### SCHRIFTLICHE AUFGABEN
1. Kopiere aus dem Ausgangstext wortgetreu den Abschnitt, der mit den Worten „Ich würde mit“ anfängt und mit „bis er stirbt.“ aufhört.
2. Erkläre in ein bis drei Sätzen, warum Frau Merkel laut Ausgangstext dem Mann vorspielen soll, sie stehe mit ihm gegen die Amerikaner.

### AUSGANGSTEXT
◆ ◆ ◆ ◆ ◆

Ich würde mit dem Mann reden, auch wenn es sehr schwierig ist. Er will ja
Europa und Amerika auseinander bringen. Und genau das muss Frau Merkel ihm
vorspielen, einfach mal sagen: „Wladimir, diese Amerikaner, diese
Hinterwelter, diese Insulaner! Aber wir beide, ich und du, wir kommen doch
beide aus dem Sozialismus! Vergiss alle Papiere, wir regeln das per
Handschlag.“
So will er das. So versteht er das. Und gleichzeitig müssen die Sanktionen
verschärft werden. Der Mann ist ja schon über 60. Was würden Sie an seiner
Stelle wollen: sterben wie ein Sklave, von allen angepisst oder mit einem
großen Abgang?
## Bleibt uns also nur zu warten, bis er stirbt.

◆ ◆ ◆ ◆ ◆

### GEGEBENE DATEN

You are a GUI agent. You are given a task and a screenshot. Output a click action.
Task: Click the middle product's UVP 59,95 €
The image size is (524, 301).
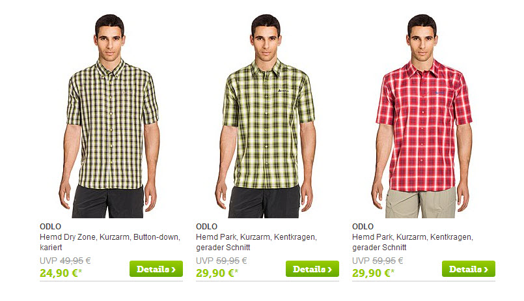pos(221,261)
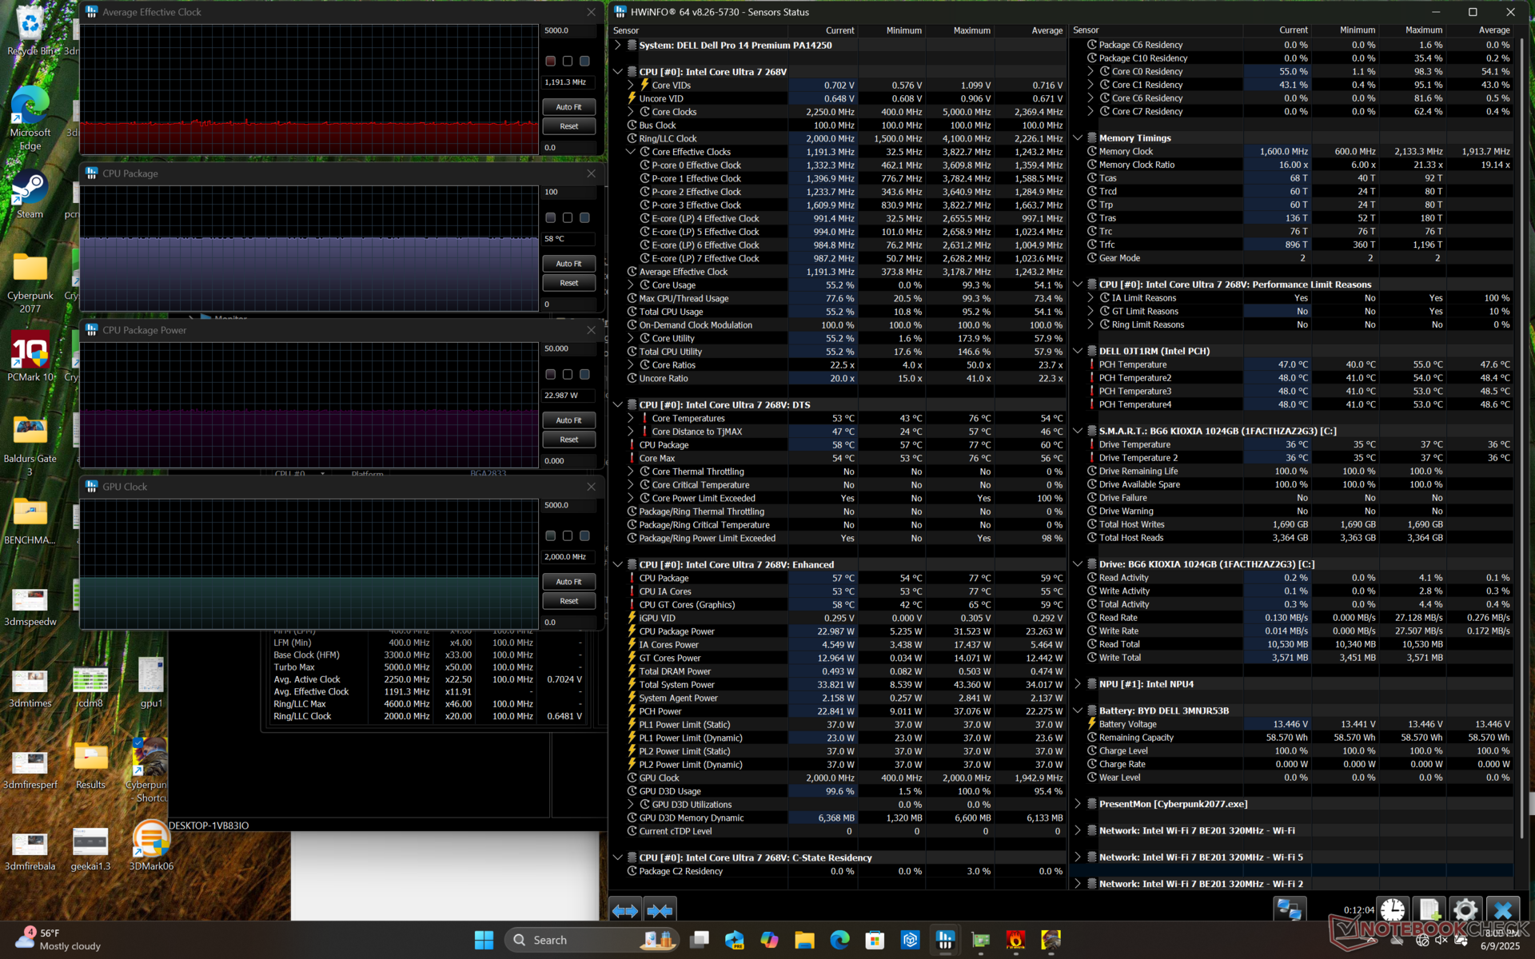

◆ ◆ ◆ ◆ ◆

### ANTWORTEN NACH AUFGABEN
1.
Ich würde mit dem Mann reden, auch wenn es sehr schwierig ist. Er will ja
Europa und Amerika auseinander bringen. Und genau das muss Frau Merkel ihm
vorspielen, einfach mal sagen: „Wladimir, diese Amerikaner, diese
Hinterwelter, diese Insulaner! Aber wir beide, ich und du, wir kommen doch
beide aus dem Sozialismus! Vergiss alle Papiere, wir regeln das per
Handschlag.“
So will er das. So versteht er das. Und gleichzeitig müssen die Sanktionen
verschärft werden. Der Mann ist ja schon über 60. Was würden Sie an seiner
Stelle wollen: sterben wie ein Sklave, von allen angepisst oder mit einem
großen Abgang?
## Bleibt uns also nur zu warten, bis er stirbt.

2. Der Mann will Europa und Amerika auseinanderbringen, und genau das soll Frau Merkel ihm deshalb vorspielen. Eine Regelung per Handschlag zwischen zwei Leuten, die beide aus dem Sozialismus kommen, ist laut Text das, was er will und versteht.